→ **What needs to be done**
Set down, exactly and with no pictures, the line that contains "Task: Select Siswa in the sidebar menu" and all lines after it in the listing.

→ **Data**
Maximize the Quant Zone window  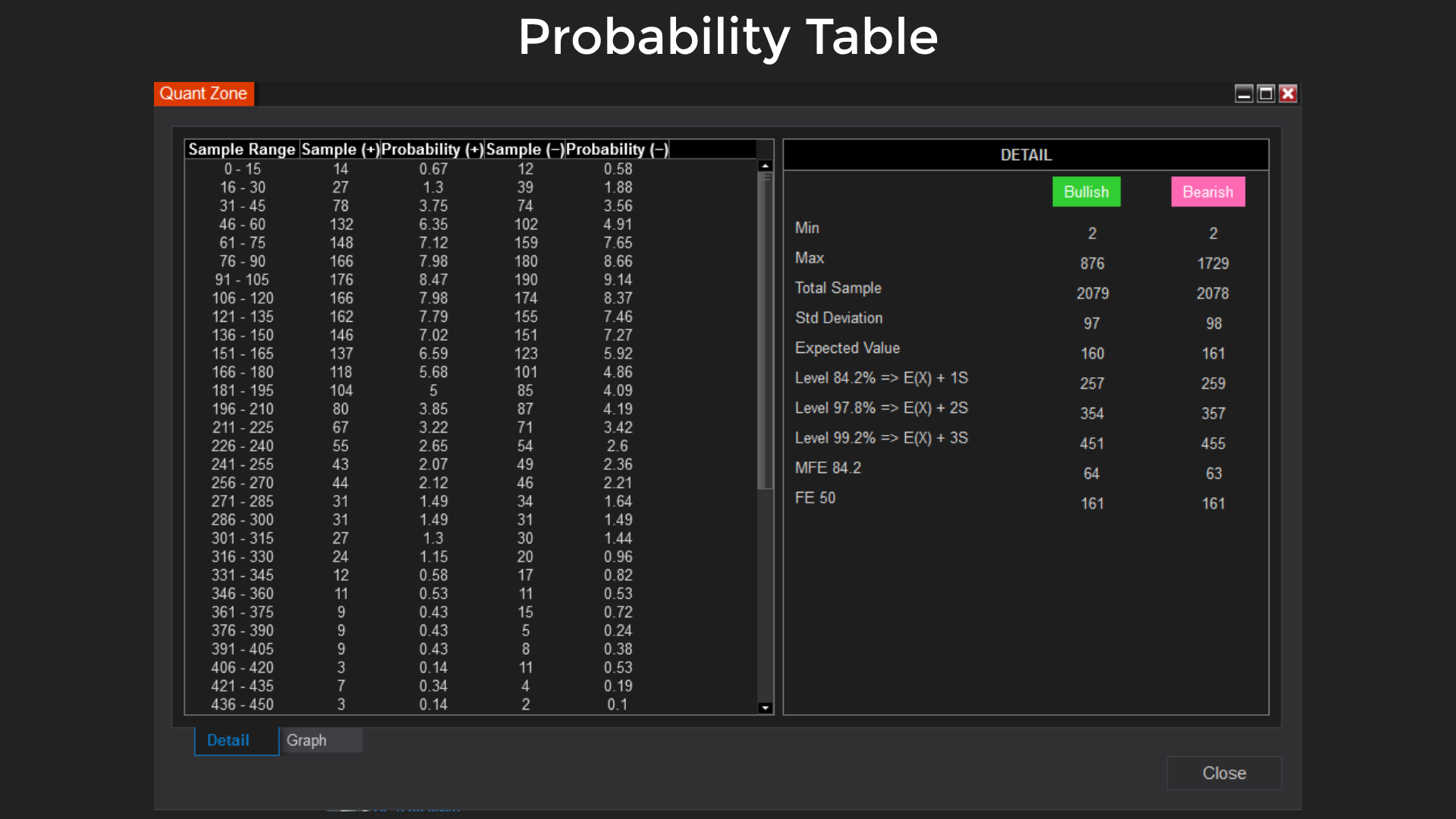tap(1266, 93)
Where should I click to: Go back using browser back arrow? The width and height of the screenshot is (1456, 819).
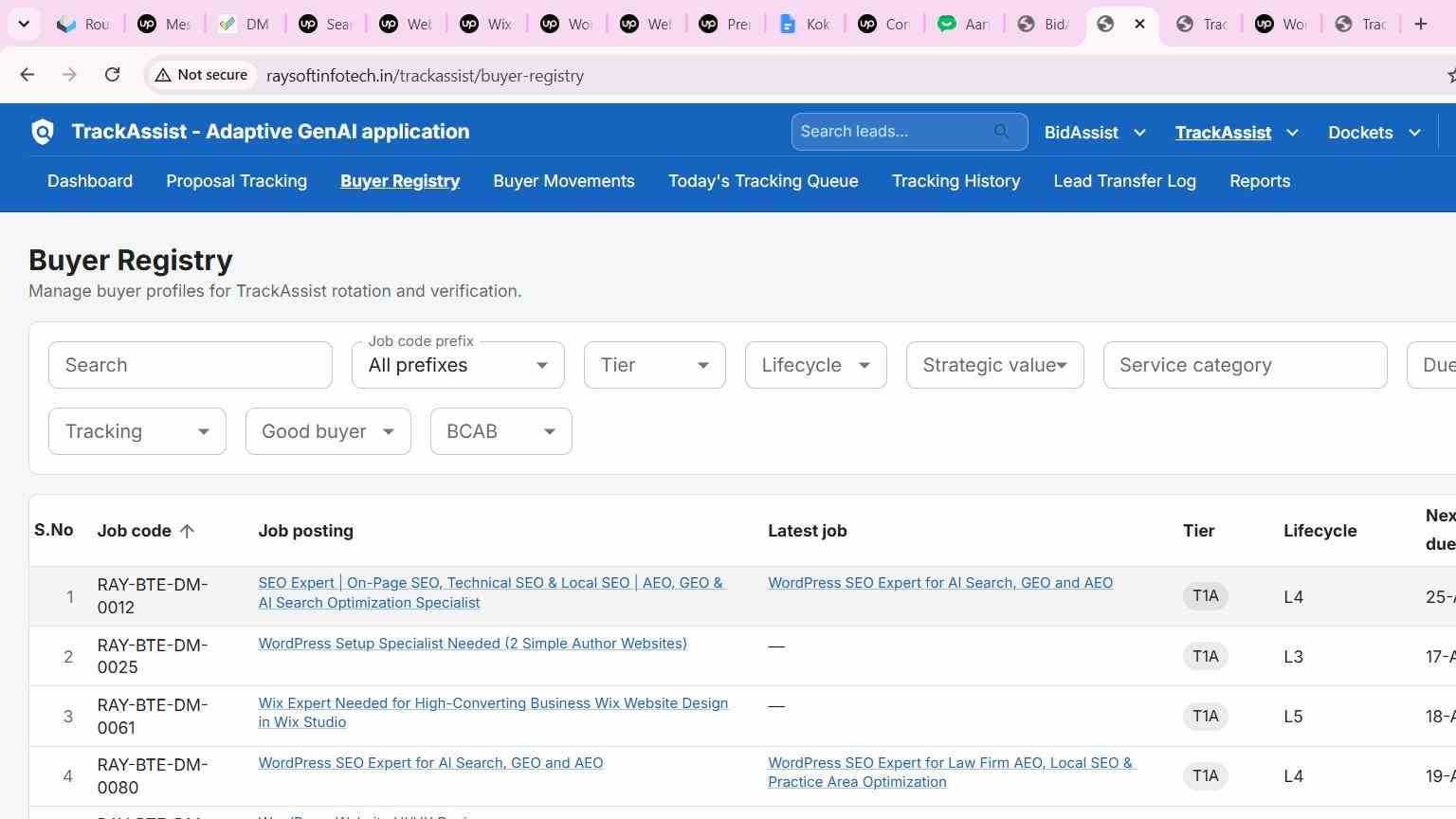coord(27,75)
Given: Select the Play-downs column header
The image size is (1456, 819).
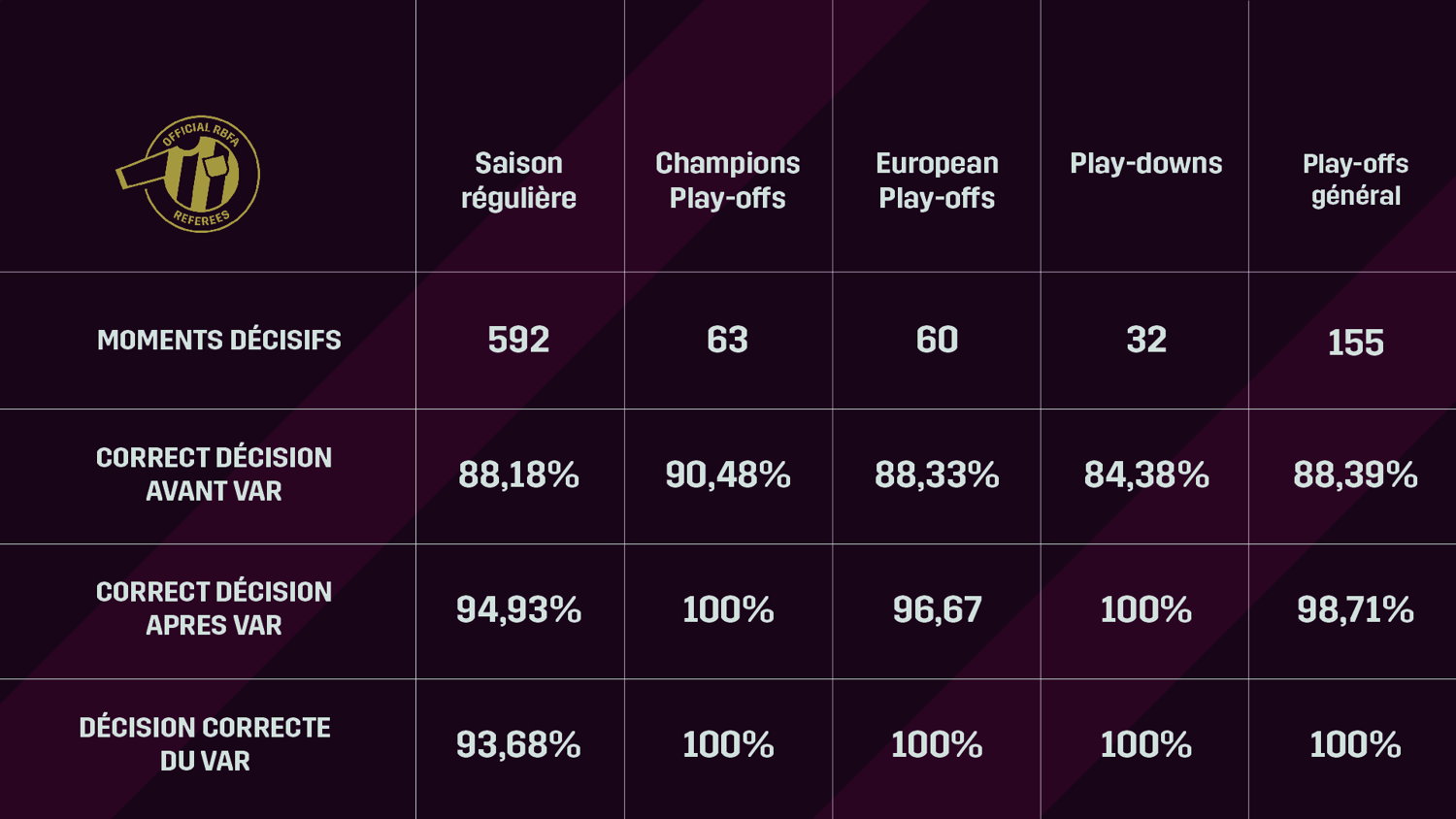Looking at the screenshot, I should pyautogui.click(x=1145, y=163).
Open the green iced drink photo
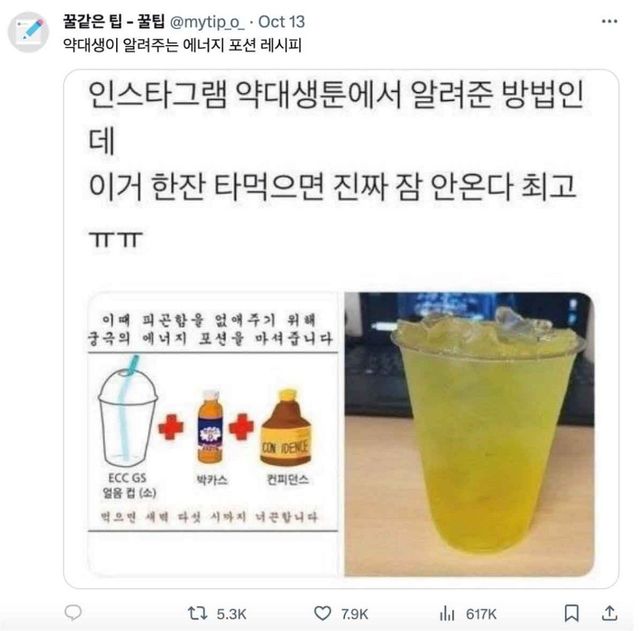640x631 pixels. pyautogui.click(x=469, y=434)
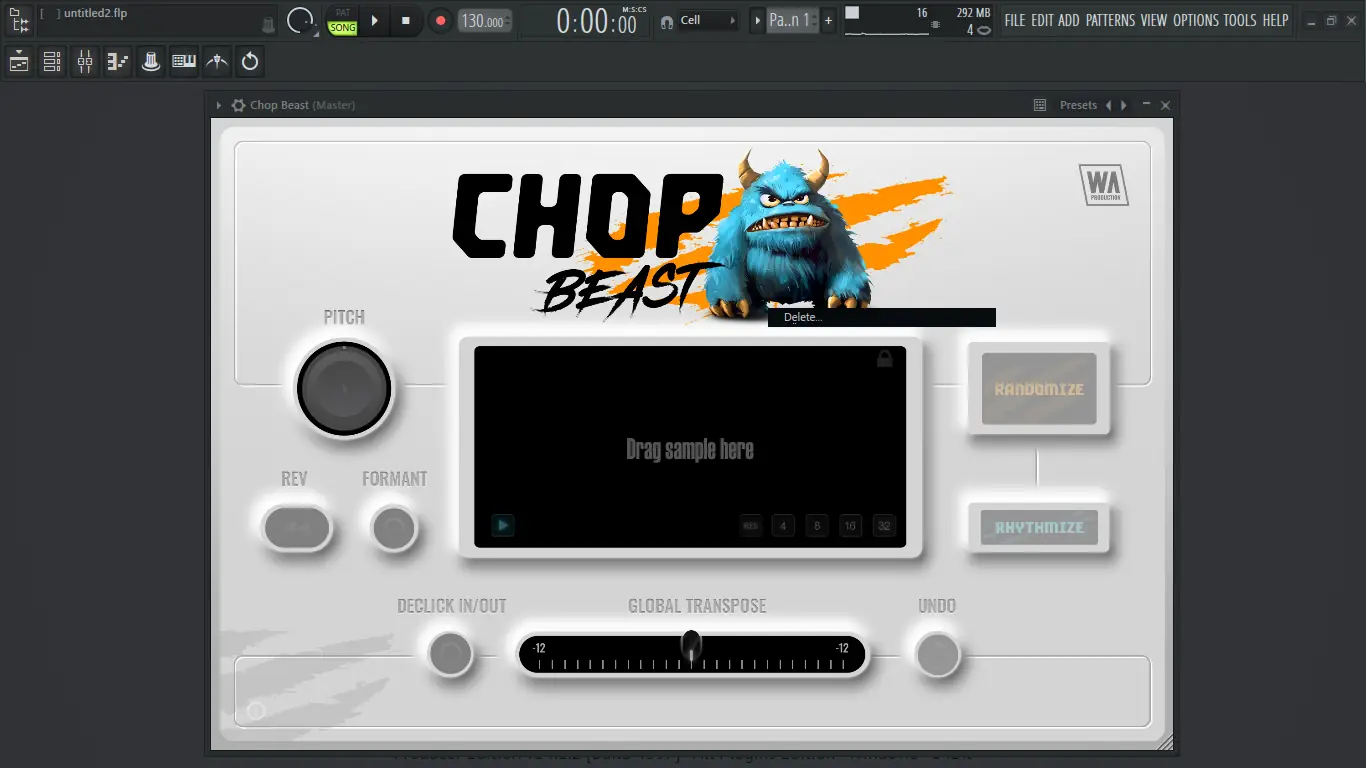
Task: Select the 16 chop division button
Action: tap(850, 525)
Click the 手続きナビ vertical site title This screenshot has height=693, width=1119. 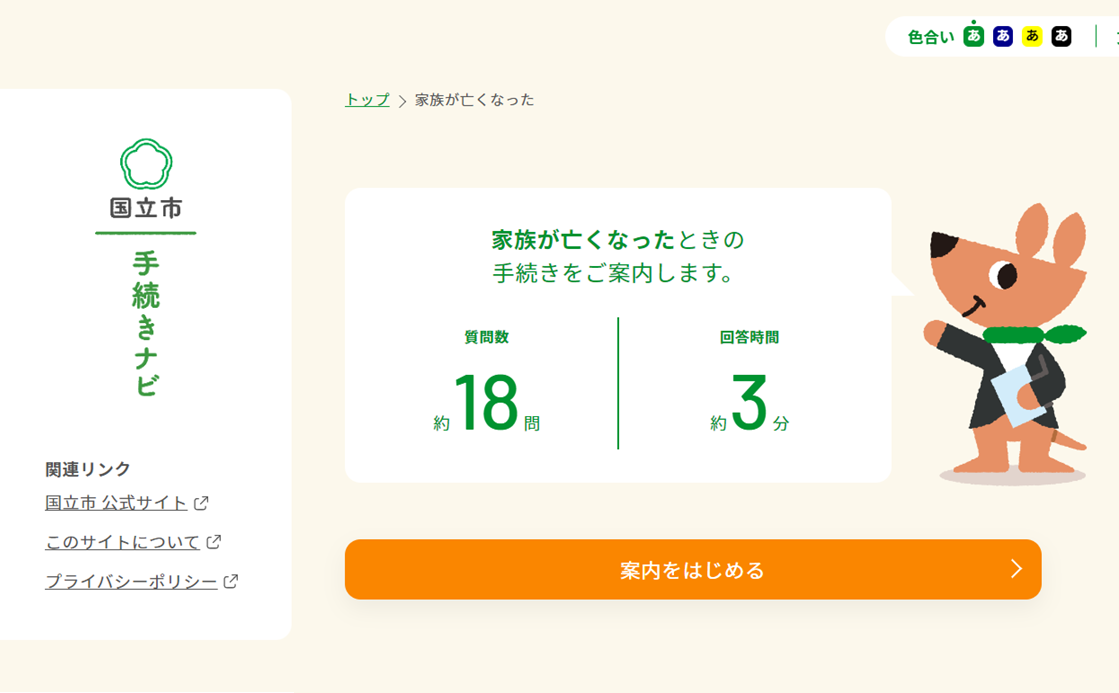pos(146,324)
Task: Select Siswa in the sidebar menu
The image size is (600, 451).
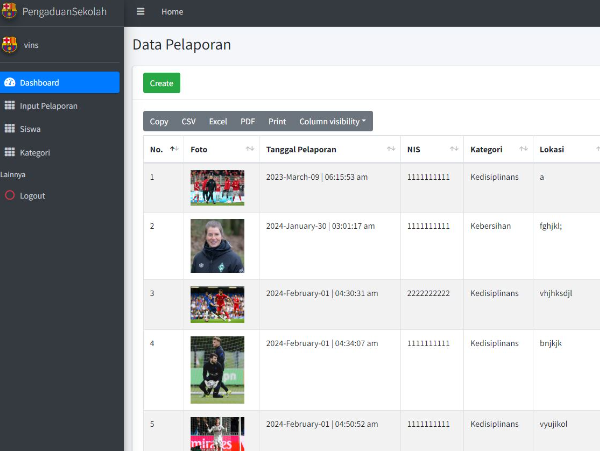Action: click(30, 129)
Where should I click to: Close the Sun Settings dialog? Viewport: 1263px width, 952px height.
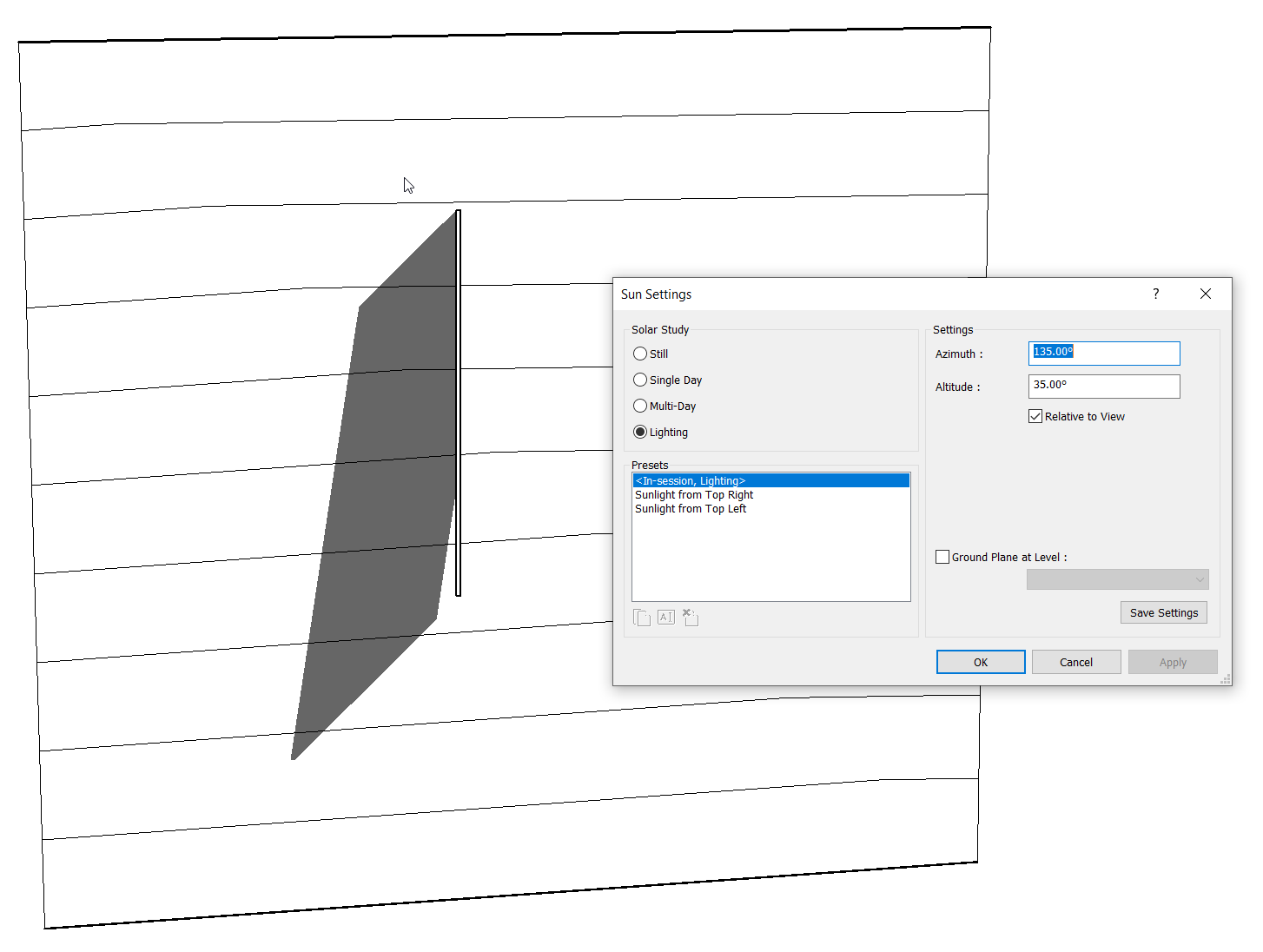click(x=1206, y=294)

→ **Problem solution**
Task: Select Siswa in the sidebar menu
The image size is (600, 451).
Action: click(30, 129)
Where should I click to: Close the Sun Settings dialog? Viewport: 1263px width, 952px height.
click(x=1206, y=294)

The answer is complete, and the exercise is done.